> Your objective: Determine how many lines in the data below contain "will" and write only that number.

=== Begin Enclosure ===

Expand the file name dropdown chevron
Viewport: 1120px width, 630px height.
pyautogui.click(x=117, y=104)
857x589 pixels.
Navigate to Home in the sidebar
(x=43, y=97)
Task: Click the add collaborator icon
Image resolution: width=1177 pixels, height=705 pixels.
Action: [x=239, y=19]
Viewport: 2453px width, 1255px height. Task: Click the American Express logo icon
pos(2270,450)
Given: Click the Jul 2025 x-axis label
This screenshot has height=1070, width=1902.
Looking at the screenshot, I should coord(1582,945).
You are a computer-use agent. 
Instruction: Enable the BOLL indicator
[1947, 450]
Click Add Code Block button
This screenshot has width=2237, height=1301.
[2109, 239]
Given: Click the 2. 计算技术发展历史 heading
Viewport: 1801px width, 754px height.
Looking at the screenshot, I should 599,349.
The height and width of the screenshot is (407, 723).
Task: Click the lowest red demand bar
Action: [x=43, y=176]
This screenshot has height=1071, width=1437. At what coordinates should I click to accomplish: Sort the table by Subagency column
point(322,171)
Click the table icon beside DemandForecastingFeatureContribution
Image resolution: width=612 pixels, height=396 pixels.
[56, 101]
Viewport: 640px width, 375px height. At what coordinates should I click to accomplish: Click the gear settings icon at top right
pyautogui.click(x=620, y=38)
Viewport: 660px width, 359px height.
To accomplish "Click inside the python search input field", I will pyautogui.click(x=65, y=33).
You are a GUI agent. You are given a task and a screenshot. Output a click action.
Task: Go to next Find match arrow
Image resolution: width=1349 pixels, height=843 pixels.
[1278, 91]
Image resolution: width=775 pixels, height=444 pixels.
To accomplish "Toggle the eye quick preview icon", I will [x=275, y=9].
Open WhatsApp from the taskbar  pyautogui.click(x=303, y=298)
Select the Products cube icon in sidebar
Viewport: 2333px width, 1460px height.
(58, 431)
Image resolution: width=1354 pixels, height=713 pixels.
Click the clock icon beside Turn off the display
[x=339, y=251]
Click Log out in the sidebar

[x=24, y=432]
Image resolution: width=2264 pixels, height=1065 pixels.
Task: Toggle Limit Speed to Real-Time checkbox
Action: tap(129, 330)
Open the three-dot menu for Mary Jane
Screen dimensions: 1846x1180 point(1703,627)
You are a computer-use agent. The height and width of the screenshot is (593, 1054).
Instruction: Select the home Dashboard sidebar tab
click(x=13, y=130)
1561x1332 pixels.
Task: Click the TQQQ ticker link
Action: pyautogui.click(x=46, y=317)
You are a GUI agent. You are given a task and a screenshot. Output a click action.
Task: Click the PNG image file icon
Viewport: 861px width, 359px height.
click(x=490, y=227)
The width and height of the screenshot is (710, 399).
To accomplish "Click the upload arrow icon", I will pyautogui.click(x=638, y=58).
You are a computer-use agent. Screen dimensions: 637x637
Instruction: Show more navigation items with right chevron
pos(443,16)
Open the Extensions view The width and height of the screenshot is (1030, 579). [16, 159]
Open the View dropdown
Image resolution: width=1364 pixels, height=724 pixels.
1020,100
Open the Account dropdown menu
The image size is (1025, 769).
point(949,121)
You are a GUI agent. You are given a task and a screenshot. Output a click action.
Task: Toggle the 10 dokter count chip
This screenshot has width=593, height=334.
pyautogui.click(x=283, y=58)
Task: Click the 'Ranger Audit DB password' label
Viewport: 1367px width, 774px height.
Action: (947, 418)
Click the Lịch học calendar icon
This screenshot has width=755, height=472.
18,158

=== End Enclosure ===

> Exercise output: 3